Secret keys embedded in portable devices play a central role in protecting their owners from electronic fraud. Keys in consumer devices also protect content providers from illegal use of delivered content by the owner of the device. Currently, those keys are vulnerable to invasive or physical attack by a motivated adversary or owner, as available protection schemes are too expensive and bulky for most applications.

We propose to let the chip itself act as the key. At the microscopic scale, circuits are never identical, even on chips manufactured the exact same way, and signals take different times to propagate through silicon and metal paths. By comparing a few hundred pairs of path delays, we can generate a unique fingerprint for each apparently identical chip. That fingerprint – recorded when the chip is made and stored in a database – can act as a key to, for instance, authenticate an online transaction, or unlock proprietary software.
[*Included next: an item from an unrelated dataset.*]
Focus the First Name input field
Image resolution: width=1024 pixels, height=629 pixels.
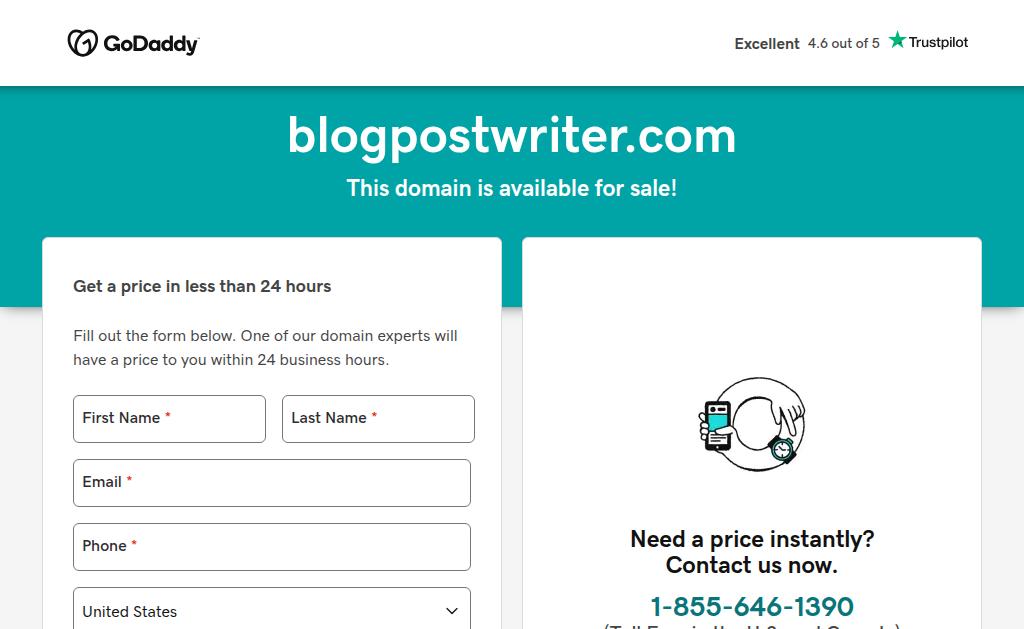tap(169, 419)
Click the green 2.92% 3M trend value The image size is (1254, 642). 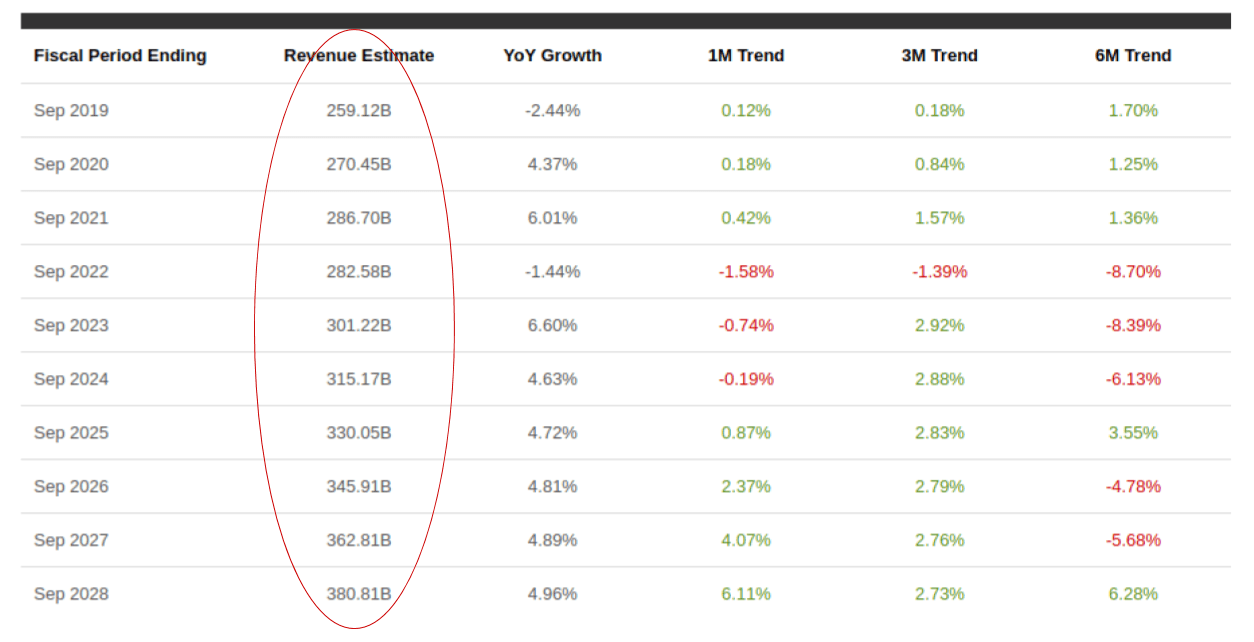click(x=939, y=326)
This technique is a significantly less expensive way of embedding secret keys in devices than using active intrusion detectors, which also require continual power. It is particularly suitable for authenticating or storing sensitive information on portable devices such as cell phones, PDAs, key cards and smart cards.

Description

As computing devices become ever more pervasive, two contradictory trends are appearing. On one hand computing elements are becoming small, disseminated and unsupervised. On the other hand, the cost of security breaches is increasing as we place more responsibility on the devices that surround us. In order to authenticate devices, and protect the integrity and privacy of data on devices, we need to store a secret key in the device. This key has to be protected against software and physical attacks that attempt to discover it. If an adversary can discover the secret key by any means, he can spoof the device or illegally gain access to sensitive data. For example, many PDAs or cell phones are Internet enabled and contain credit card and other pertinent financial information, others used in the healthcare industry contain keys or passwords to confidential health information, and still other PDAs provide access to private corporate networks. Even if a PDA is lost, it must be secure: specifically it must prevent unauthorized users from breaking into the PDA or obtaining any valuable information through the use of the PDA.
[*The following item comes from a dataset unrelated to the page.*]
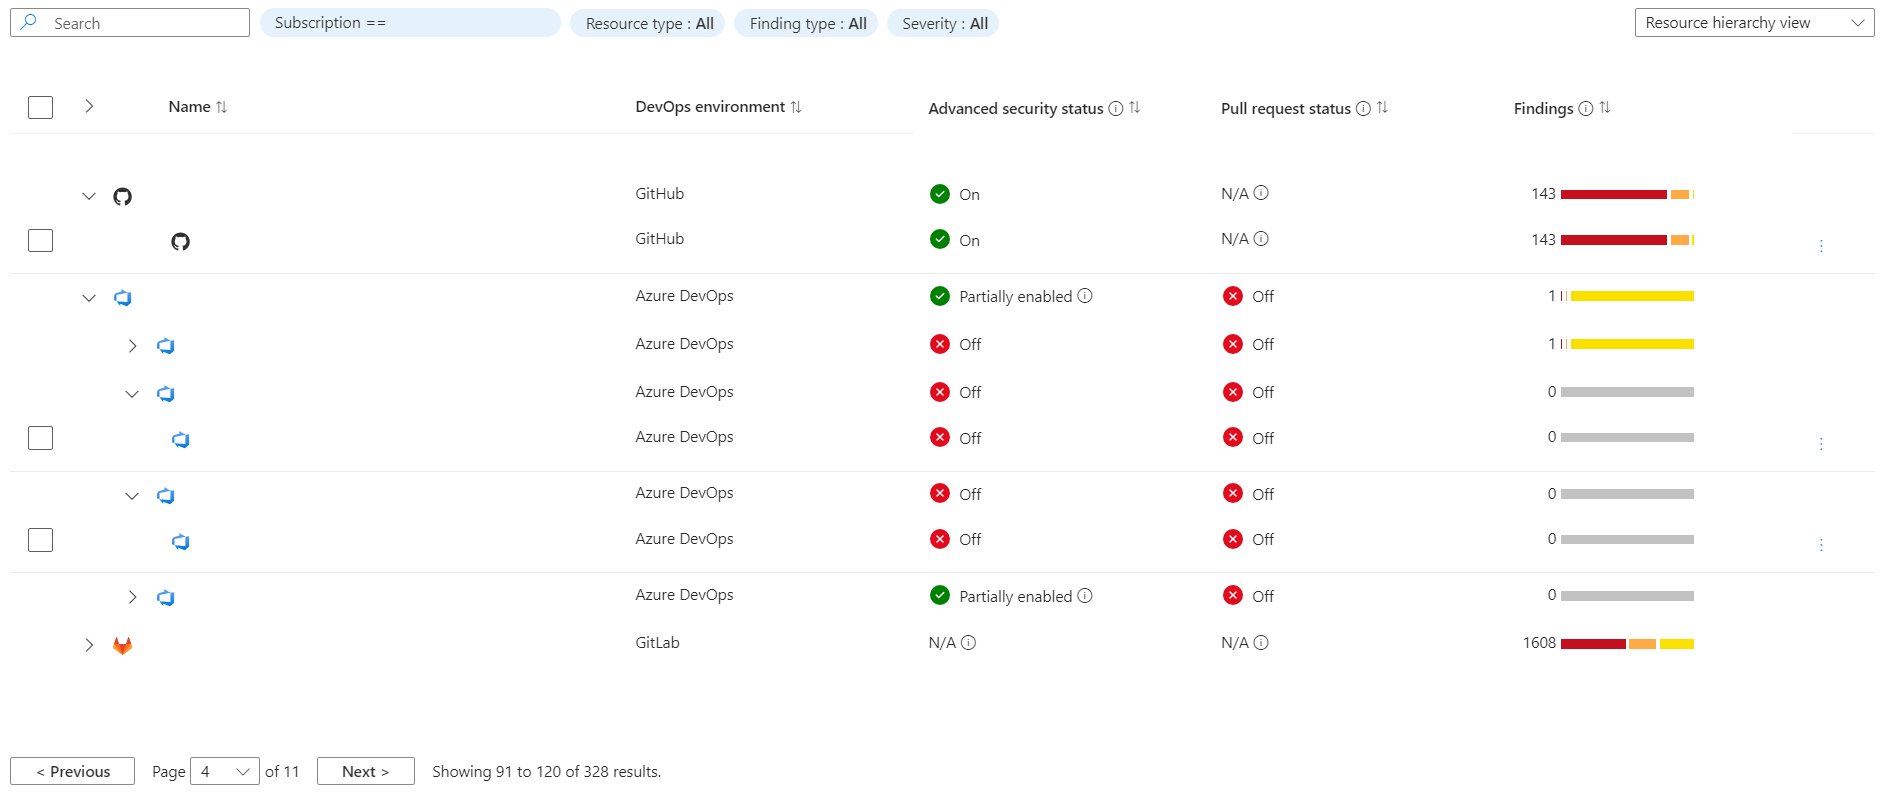Open the Severity : All filter
Image resolution: width=1885 pixels, height=798 pixels.
pos(943,23)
The conventional means of protecting a secret key in a hardware device is to use active intrusion detection circuitry. This typically results in an expensive and bulky package rendering this method untenable for many portable devices. Moreover, this method requires continual power – when the power is shut off the key is erased – and this increases the power consumption of the hardware device. This means that devices without a power source such as a smart card cannot use this method. Yet another disadvantage of this method is that placing a different key in each hardware device adds expense to the manufacturing process. To avoid this expense, manufacturers sometimes place the same key in a host of devices, which exacerbates security flaws (e.g., the security flaw in Microsoft’s X-Box was exacerbated by all the X-boxes having the same key).

Physical Unclonable Functions

Over the past eighteen months we have proposed and developed the notion of Physical Random Functions (or PUF as in Physical Unclonable Function), which rely on the inevitable manufacturing variations between devices to produce an identity for a device. This identity is unclonable, and in some cases is even manufacturer resistant (i.e., it is impossible to produce devices that have the same identity).
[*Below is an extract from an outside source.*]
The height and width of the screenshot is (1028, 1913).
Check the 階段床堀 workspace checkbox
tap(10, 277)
PUFs can be realized on silicon chips. Due to manufacturing variation, the delays of transistors and wires in digitally identical circuits are different across different chips. There is enough variation across chips so a precise measurement of delay will identify a chip. However, delays change with environmental conditions such as temperature, which can lead to unreliable identification. On-chip temperature itself may change based on other logic that is used or software that is run. Therefore, rather than using absolute delay measurement, we use relative delay measurement, i.e., delay comparisons. This use of comparisons is a novel aspect of our work that differentiates it from other techniques that exploit statistical variation and biometric techniques, and is the key idea that enables reliable identification. In the Appendix, we describe our technique and experiments in greater detail.

PUFs as described have two significant advantages over the conventional methods previously described. The first is that the secret is not a digital secret but corresponds to the path delays in the circuit. These delays are not just numbers; rather they are non-linear functions of the applied input challenge, and circuit topology. In order to clone a PUF, an adversary has to learn all of these delays very precisely. Invasive attacks to precisely measure delays will fail because stripping away metal to measure delays of underlying transistors or wires will result in the delays changing before they can be measured. Non-invasive attacks such as Differential Power Analysis also do not give information about wire delays. The second advantage is that PUFs by definition result in different “keys” being placed in each hardware device; no two devices are the same. Thus, there needs to be no change in the manufacturing process for individual devices. The main engineering issue is reliability, and relative delay measurement produces high reliability even under significant environmental variations – some details are given in the Appendix.

As part of this project, we will target specific authentication applications in the consumer and military domains, and design PUFs that meet industry standards for security and reliability to enable licensing opportunities.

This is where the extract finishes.